In his two-volume magnum opus
Polozhitel'nye zadachi filosofii (
The Positive Tasks of Philosophy),
L. Lopatin (1855-1920), who taught at Moscow University, defended the
possibility of metaphysical knowledge. He claimed that empirical
knowledge is limited to appearances, whereas metaphysics yields
knowledge of the true nature of things. Although Lopatin saw Hegel and
Spinoza as the definitive expositors of rationalistic idealism, he
rejected both for their very transformation of concrete relations into
rational or logical ones. Nevertheless, Lopatin affirmed the role of
reason particularly in philosophy in conscious opposition to, as he saw
it, Solovyov's ultimate surrender to religion. In the first volume, he
attacked materialism as itself a metaphysical doctrine that elevates
matter to the status of an absolute that cannot explain the particular
properties of individual things or the relation between things and
consciousness.
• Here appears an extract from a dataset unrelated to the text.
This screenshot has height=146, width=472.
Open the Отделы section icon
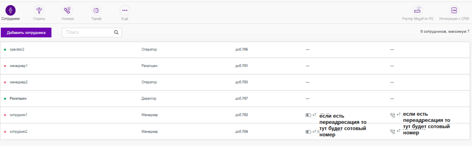coord(39,11)
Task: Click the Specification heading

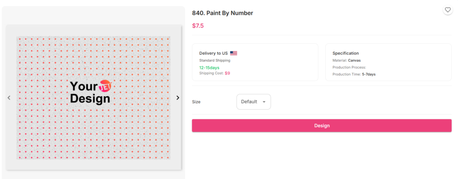Action: 346,53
In his second volume, Lopatin distinguishes mechanical
causality from "creative causality," according to which one phenomenon
follows another, though with something new added to it. Despite his
wealth of metaphysical speculation, quite foreign to most contemporary
readers, Lopatin's observations on the self or ego derived from
speculation that is not without some interest. Denying that the self has
a purely empirical nature, Lopatin emphasized that the undeniable
reality of time demonstrated the non-temporality of the self, for
temporality could only be understood by that which is outside time.
Since the self is extra-temporal, it cannot be destroyed, for that is an
event in time. Likewise, in opposition to Solovyov, Lopatin held that
the substantiality of the self is immediately evident in consciousness.